Il team ha utilizzato il carbonato, una famiglia di minerali, che si è formata in un lago dell'altopiano tibetano per stimare le temperature durante il periodo pliocenico (da 5.3 a 2.6 milioni di anni fa) e il periodo pleistocenico (tra 2.6 milioni e 11,700 anni fa). Quando le alghe crescono nei laghi, assorbono l'anidride carbonica dall'acqua e, di conseguenza, riducono l'acidità del lago. Questa diminuzione spinge il lago a formare minerali carbonatici a grana fine che si depositano sul fondo del lago. Gli atomi in quel carbonato riflettono la temperatura alla quale si è formato il carbonato e possono essere usati come un termometro che viaggia nel tempo.
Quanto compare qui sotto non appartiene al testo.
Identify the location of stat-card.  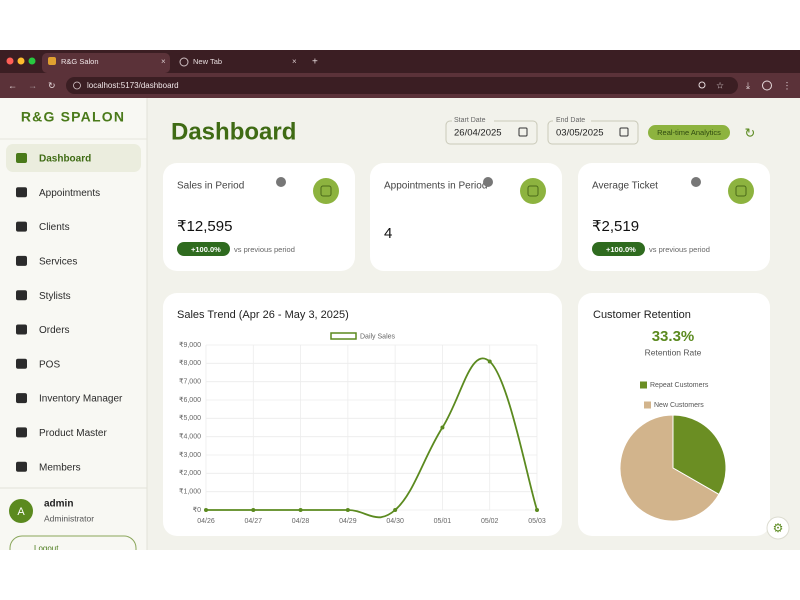
(466, 217).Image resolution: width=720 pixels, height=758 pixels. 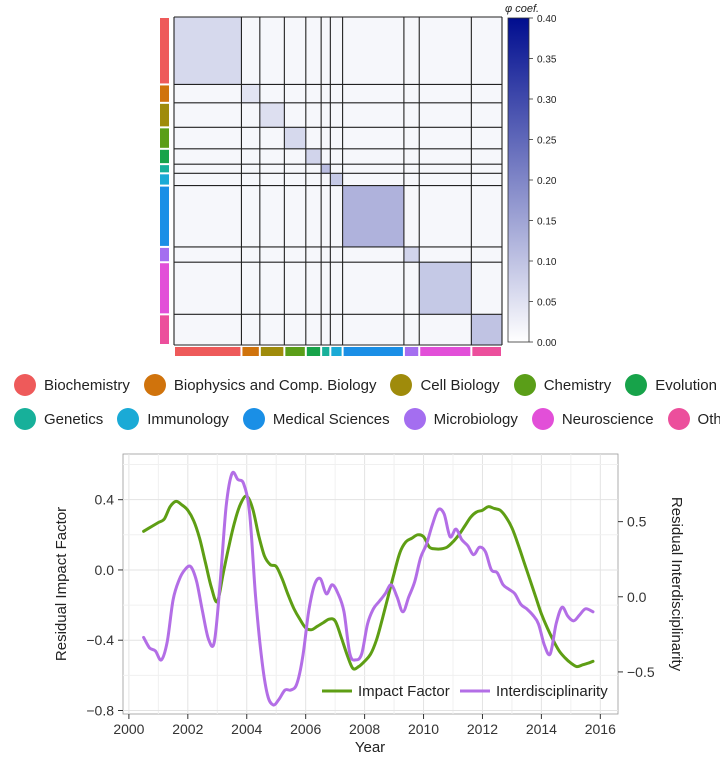 I want to click on legend-item: Cell Biology, so click(x=445, y=385).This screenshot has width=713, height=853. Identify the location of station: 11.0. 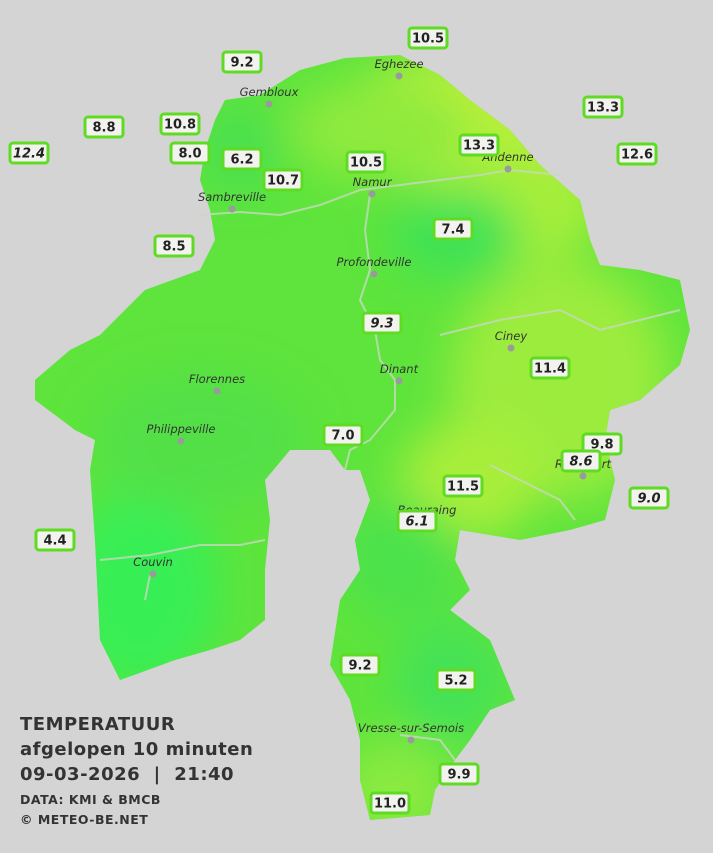
(390, 803). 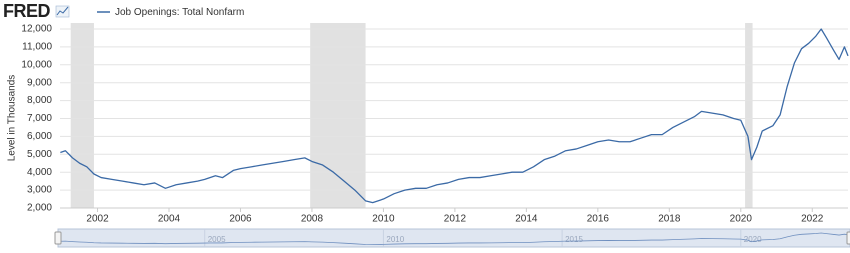 I want to click on x-tick-label: 2010, so click(x=384, y=220).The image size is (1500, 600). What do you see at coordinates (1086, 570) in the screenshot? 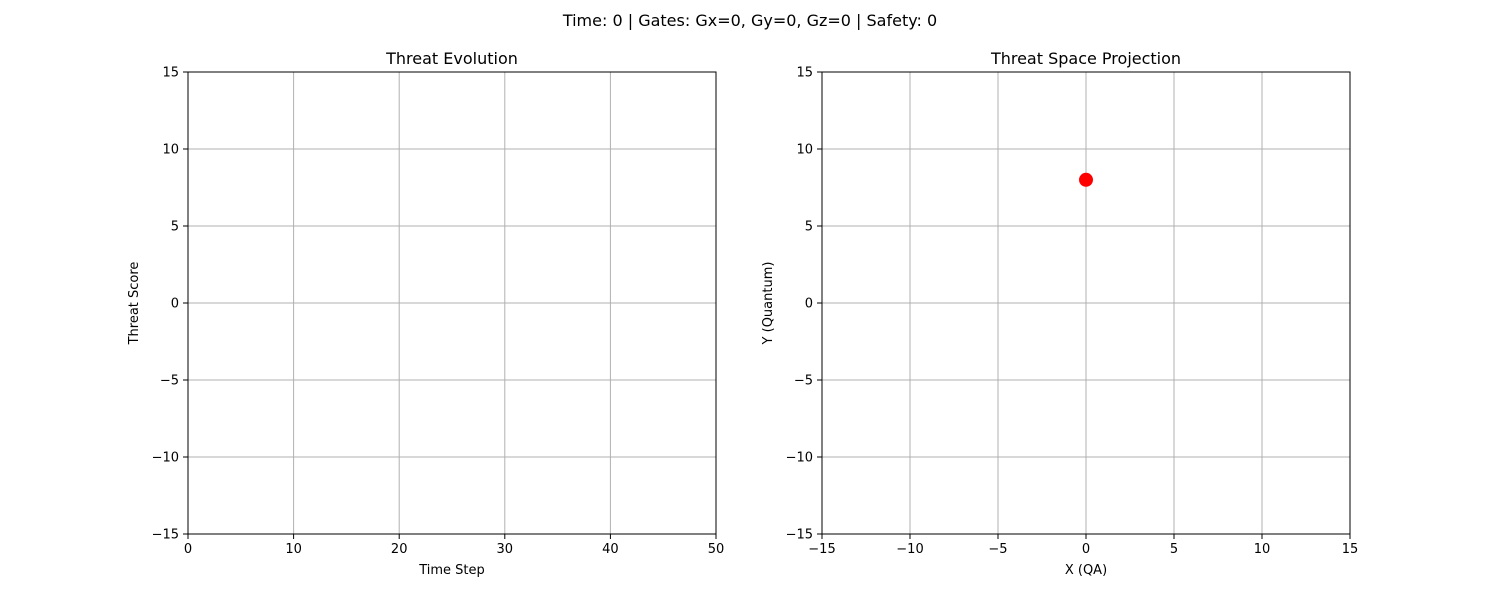
I see `x-axis-label: X (QA)` at bounding box center [1086, 570].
L'altopiano tibetano, che si trova a un'altitudine di oltre 15,400 piedi, è la più grande regione di permafrost alpino sulla Terra, ma ne esistono altre nell'altopiano mongolo nell'Asia centrale, nelle montagne rocciose canadesi e americane, nei tratti meridionali delle Ande e in altre montagne varia in tutto il mondo ad altitudini in cui la temperatura dell'aria è costantemente sotto lo zero.

Il team ha anche modellato il paleoclima sulla Terra durante il Pliocene. Hanno scoperto che la temperatura media di gran parte dell'altopiano tibetano era sopra lo zero nel Pliocene e che lo stesso era vero per molte delle regioni alpine del mondo.

In definitiva, la modellazione suggerisce che agli attuali livelli di anidride carbonica atmosferica, il 20% della superficie terrestre del permafrost artico e il 60% della superficie terrestre del permafrost alpino andranno persi in futuro. Le regioni alpine di alta quota sono più sensibili delle regioni artiche ad alta latitudine al riscaldamento in condizioni atmosferiche di anidride carbonica più elevate.

"Il Pliocene è un periodo importante in quanto antico analogo di come la Terra si adatterà all'anidride carbonica che gli esseri umani hanno già rilasciato nell'atmosfera", afferma Garzione. “Abbiamo bisogno di studi migliori e più ampi sulla vulnerabilità delle regioni alpine in scenari di riscaldamento globale. C'è stata molta attenzione sulla stabilità del permafrost artico, perché copre più superficie terrestre e contiene un enorme serbatoio di carbonio organico intrappolato nel permafrost, ma dobbiamo anche essere consapevoli che le regioni alpine rischiano di perdere più permafrost in proporzione e sono importanti nella comprensione del potenziale rilascio di carbonio in scenari di riscaldamento globale”.